Etymology is probably the subfield of the humanities that provides the closest thing we get to testable hypotheses and laws. This is just mashing shit together.
It also seems to have a tendency to just mash semantics together. As though having something resembling "pig" and something resembling "full" means "full AND piggish". But that's not how plain juxtaposition works in Germanic: it's specification, not conjunction. So "pigful" would mean a type of full, full of pigs. (This is language specific, by the way; as I recall in Vietnamese "mother-father" is the normal word for parents - but in Danish it means grandfather, your mother's father.)
I'm sure I could get WhateverGPT to hallucinate something that looks like those drawings chemists make of molecules to most laypeople. That would be about as interesting as this is.
I bet you could do that with most languages. I don’t see why English would be especially great at it.
1. English doesn’t really have an official regulation body, like French does.
2. The lack of cases and complex grammar. Any language with a case system is going to have more complexity when it comes to adding new words, because otherwise you end up with awkward looking constructions.
3. English itself is something of a hybrid between Latin and Germanic languages, which to my knowledge gives it a more diverse ancestry than the typical language. Ergo having a new word of dubious origins is more natural.
1. Doesn’t seem relevant, as we’re discussing making up a word in conversation and not putting it into dictionaries.
3. Especially in this globalised world, English loanwords are everywhere. No one bats an eye at it and plenty of languages distort those words to fit their own language. For example: when referring to an internet post you say you’re “posting”; another language would keep the “post” but replace the “ing” with the modifier appropriate for them.

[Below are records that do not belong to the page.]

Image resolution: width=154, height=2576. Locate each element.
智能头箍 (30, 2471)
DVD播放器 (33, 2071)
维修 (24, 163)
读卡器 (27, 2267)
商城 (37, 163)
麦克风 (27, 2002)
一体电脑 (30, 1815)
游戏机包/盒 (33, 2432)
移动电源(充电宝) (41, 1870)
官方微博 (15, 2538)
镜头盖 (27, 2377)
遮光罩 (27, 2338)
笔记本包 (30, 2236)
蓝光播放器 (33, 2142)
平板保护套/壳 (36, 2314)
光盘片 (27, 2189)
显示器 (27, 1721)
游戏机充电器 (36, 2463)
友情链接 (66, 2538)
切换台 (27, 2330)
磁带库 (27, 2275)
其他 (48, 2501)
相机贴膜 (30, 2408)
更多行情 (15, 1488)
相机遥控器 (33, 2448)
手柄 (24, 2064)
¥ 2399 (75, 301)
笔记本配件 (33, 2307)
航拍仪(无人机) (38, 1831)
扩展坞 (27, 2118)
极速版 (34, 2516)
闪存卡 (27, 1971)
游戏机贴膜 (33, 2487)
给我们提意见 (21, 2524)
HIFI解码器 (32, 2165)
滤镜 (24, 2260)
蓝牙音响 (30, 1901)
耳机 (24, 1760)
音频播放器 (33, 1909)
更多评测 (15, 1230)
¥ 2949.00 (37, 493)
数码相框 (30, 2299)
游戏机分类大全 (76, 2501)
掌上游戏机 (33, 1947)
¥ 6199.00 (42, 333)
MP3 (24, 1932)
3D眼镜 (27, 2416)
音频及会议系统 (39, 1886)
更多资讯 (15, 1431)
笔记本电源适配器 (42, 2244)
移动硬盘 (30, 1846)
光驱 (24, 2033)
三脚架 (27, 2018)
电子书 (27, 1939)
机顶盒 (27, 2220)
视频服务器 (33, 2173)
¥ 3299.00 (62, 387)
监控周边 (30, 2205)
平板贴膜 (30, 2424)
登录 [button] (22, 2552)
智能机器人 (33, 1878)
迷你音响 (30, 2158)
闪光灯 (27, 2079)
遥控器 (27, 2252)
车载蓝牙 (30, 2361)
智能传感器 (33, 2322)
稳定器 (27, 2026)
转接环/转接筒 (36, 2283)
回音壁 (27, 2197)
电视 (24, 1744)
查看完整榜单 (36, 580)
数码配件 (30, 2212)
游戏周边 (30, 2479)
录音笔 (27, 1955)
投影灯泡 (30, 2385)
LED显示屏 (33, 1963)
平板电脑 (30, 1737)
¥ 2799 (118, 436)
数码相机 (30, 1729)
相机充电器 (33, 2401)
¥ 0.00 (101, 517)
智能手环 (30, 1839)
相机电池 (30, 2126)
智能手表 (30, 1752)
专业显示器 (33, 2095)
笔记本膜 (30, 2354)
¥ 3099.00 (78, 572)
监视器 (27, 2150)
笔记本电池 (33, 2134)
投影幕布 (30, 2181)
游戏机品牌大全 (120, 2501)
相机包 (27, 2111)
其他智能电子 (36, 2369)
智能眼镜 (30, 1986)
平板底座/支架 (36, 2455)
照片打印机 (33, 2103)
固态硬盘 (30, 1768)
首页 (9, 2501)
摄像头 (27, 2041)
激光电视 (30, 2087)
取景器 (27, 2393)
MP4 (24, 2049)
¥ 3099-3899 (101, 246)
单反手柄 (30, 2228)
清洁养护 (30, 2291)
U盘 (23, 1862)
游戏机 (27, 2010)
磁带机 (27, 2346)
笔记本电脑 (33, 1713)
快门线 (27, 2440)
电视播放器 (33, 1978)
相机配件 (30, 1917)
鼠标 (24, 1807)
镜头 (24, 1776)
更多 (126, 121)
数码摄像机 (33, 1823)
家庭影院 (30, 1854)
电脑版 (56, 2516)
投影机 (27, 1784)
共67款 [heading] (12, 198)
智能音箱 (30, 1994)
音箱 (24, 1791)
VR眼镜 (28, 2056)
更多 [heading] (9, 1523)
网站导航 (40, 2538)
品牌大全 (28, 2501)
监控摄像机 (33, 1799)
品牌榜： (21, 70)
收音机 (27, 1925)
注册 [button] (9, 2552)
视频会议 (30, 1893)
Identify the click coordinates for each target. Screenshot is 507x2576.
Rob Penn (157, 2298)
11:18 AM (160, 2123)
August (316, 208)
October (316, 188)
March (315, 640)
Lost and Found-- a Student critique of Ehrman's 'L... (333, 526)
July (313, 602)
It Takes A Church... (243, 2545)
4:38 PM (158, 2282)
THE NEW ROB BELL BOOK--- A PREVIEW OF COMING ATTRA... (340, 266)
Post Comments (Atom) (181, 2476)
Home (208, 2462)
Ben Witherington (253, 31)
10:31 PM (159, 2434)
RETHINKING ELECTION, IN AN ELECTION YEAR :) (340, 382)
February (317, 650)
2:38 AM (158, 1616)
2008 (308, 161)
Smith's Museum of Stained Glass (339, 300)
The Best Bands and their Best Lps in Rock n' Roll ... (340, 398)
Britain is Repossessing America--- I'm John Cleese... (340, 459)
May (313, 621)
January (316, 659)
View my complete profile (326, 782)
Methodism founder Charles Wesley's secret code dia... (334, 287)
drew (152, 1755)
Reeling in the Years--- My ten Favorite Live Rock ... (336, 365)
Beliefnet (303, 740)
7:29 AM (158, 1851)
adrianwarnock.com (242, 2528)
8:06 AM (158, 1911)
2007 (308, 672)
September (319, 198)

3. Loanwords are everywhere but I think they are easier to incorporate into everyday speech in English than in some other languages, especially ones with case endings. A word like taco, for example, has become indistinguishable from other “native” English words. Taco in say, Polish, requires more thinking about how it fits into the case system and what endings should be used. It’s a more complicated process than in English.
Language is a tool. People will use their language for what they need it for. If there isn't a word they'll make one up or steal it. This is absolutely universal. I know you can dig up any number of texts that say English is special, but they're all wrong.
"Languages differ not in what they can express, but in what they must express" as Roman Jakobson phrased it. (The "must express" refers to grammar - in some languages you need a subject, or to know the time something happened, or in which direction[0] it happened. Other languages don't care, but you can add that information if you need it.)
[0] E.g. Mam, spoken in Guatemala, marks all verbs for direction, even if they're abstract, then you add one based on convention or metaphor or maybe taste.
Still, I want to thank you for the polite and reasoned replies. I wish we were having this conversation in person, I’m confident it would’ve been interesting.
It is my impression that introducing such ad-hoc words in English is something people wouldn't bat an eye on, while in other languages/cultures I'm familiar with, it'd be something Serious that you probably shouldn't do unless absolutely necessary.